(Records to process Opens)

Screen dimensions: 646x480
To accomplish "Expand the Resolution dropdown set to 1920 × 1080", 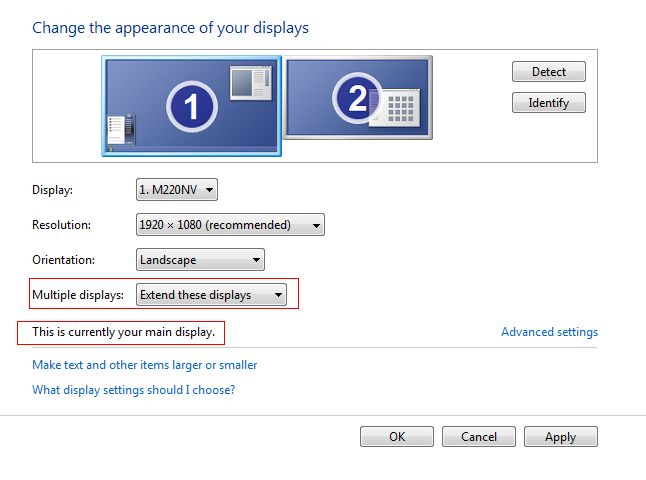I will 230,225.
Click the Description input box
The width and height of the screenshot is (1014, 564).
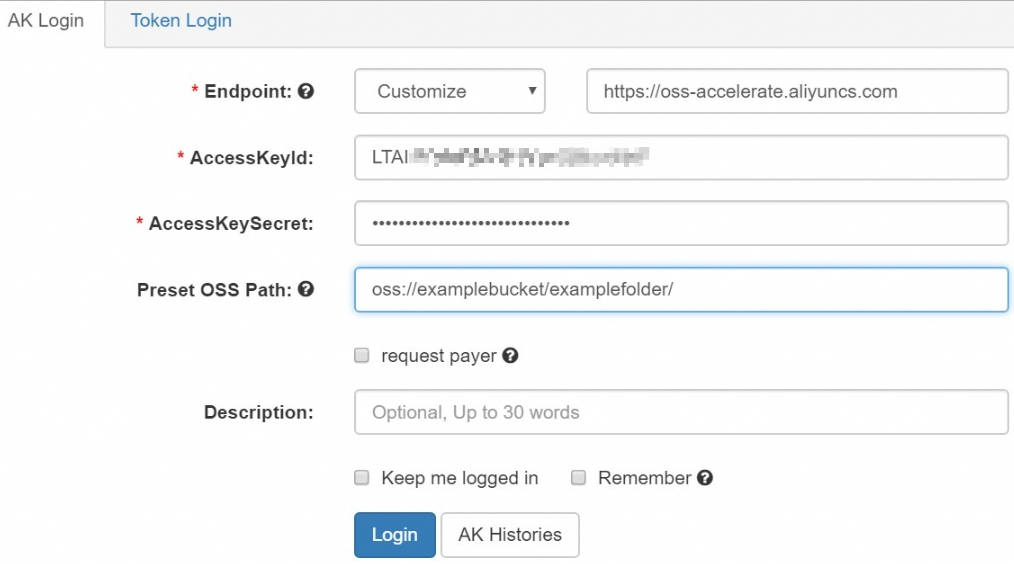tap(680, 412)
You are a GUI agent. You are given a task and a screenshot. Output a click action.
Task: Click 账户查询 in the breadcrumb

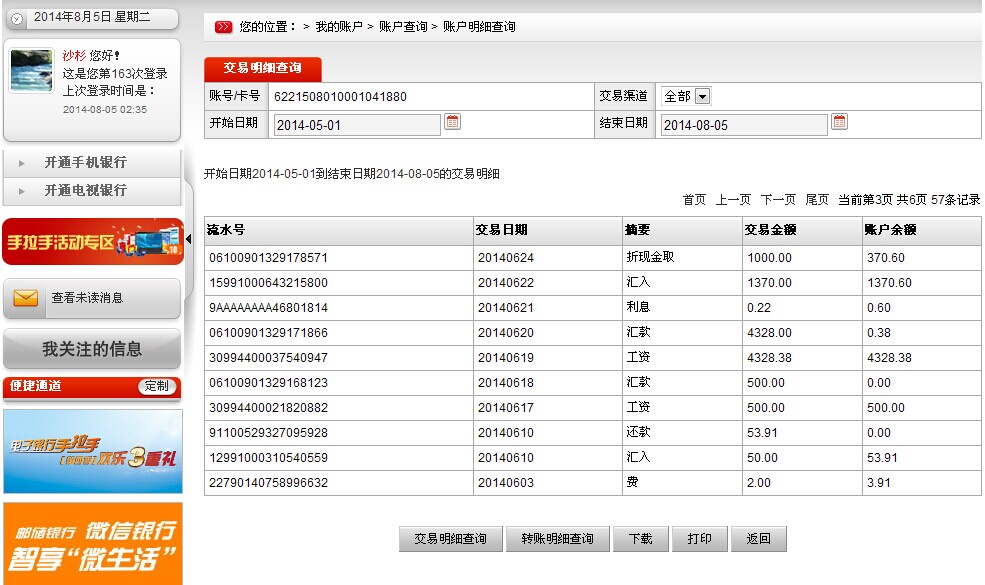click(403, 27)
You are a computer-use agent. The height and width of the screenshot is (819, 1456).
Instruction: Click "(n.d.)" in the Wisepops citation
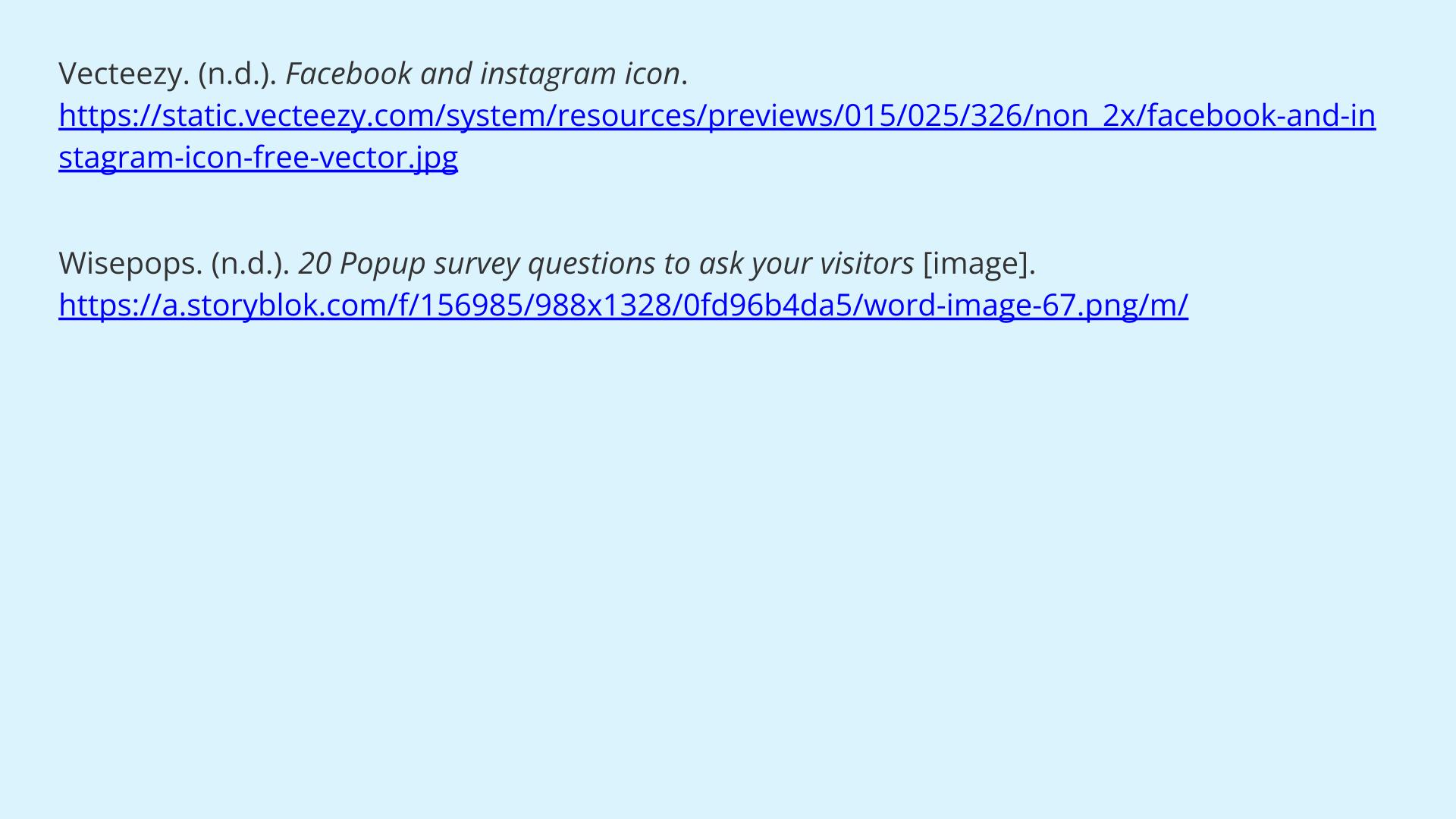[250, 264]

(Records to process Closes)

Aim of the task:
Please write out the lines above exactly, from the one that contains "Click the Description input box" through the final line, and include none of the pictures.

Expected answer:
Click the Description input box
The width and height of the screenshot is (1014, 564).
tap(680, 412)
You are a GUI agent. You are given a task and a screenshot. Output a click action.
Task: Click 账户查询 in the breadcrumb

click(403, 27)
You are a computer-use agent. The height and width of the screenshot is (819, 1456).
Instruction: Click "(n.d.)" in the Wisepops citation
[250, 264]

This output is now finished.